WORK TO BE COMPLETED = Repeat each entry below without omitting a single word.

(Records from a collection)

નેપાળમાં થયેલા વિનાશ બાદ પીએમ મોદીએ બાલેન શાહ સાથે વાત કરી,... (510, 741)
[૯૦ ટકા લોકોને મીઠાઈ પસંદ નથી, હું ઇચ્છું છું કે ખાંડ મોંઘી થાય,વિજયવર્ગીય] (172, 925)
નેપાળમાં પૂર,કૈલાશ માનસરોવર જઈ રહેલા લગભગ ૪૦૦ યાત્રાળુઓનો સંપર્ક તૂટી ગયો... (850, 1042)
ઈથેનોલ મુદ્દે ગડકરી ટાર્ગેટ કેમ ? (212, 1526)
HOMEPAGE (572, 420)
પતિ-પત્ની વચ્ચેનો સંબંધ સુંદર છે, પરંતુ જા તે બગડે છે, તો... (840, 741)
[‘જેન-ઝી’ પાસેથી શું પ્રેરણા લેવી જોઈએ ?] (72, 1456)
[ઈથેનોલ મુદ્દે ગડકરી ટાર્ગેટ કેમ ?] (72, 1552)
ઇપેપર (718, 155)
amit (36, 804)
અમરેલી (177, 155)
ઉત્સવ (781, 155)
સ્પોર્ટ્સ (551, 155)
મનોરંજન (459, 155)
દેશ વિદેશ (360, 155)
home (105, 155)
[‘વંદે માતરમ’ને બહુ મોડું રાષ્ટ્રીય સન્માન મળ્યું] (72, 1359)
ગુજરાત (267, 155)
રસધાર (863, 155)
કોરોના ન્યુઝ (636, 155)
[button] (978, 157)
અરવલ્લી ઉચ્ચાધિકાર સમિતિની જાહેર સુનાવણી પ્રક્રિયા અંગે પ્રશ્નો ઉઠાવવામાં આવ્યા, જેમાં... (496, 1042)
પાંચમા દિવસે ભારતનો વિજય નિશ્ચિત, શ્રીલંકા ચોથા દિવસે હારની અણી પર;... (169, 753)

ANSWER =
નેપાળમાં થયેલા વિનાશ બાદ પીએમ મોદીએ બાલેન શાહ સાથે વાત કરી,... (510, 741)
[૯૦ ટકા લોકોને મીઠાઈ પસંદ નથી, હું ઇચ્છું છું કે ખાંડ મોંઘી થાય,વિજયવર્ગીય] (172, 925)
નેપાળમાં પૂર,કૈલાશ માનસરોવર જઈ રહેલા લગભગ ૪૦૦ યાત્રાળુઓનો સંપર્ક તૂટી ગયો... (850, 1042)
ઈથેનોલ મુદ્દે ગડકરી ટાર્ગેટ કેમ ? (212, 1526)
HOMEPAGE (572, 420)
પતિ-પત્ની વચ્ચેનો સંબંધ સુંદર છે, પરંતુ જા તે બગડે છે, તો... (840, 741)
[‘જેન-ઝી’ પાસેથી શું પ્રેરણા લેવી જોઈએ ?] (72, 1456)
[ઈથેનોલ મુદ્દે ગડકરી ટાર્ગેટ કેમ ?] (72, 1552)
ઇપેપર (718, 155)
amit (36, 804)
અમરેલી (177, 155)
ઉત્સવ (781, 155)
સ્પોર્ટ્સ (551, 155)
મનોરંજન (459, 155)
દેશ વિદેશ (360, 155)
home (105, 155)
[‘વંદે માતરમ’ને બહુ મોડું રાષ્ટ્રીય સન્માન મળ્યું] (72, 1359)
ગુજરાત (267, 155)
રસધાર (863, 155)
કોરોના ન્યુઝ (636, 155)
[button] (978, 157)
અરવલ્લી ઉચ્ચાધિકાર સમિતિની જાહેર સુનાવણી પ્રક્રિયા અંગે પ્રશ્નો ઉઠાવવામાં આવ્યા, જેમાં... (496, 1042)
પાંચમા દિવસે ભારતનો વિજય નિશ્ચિત, શ્રીલંકા ચોથા દિવસે હારની અણી પર;... (169, 753)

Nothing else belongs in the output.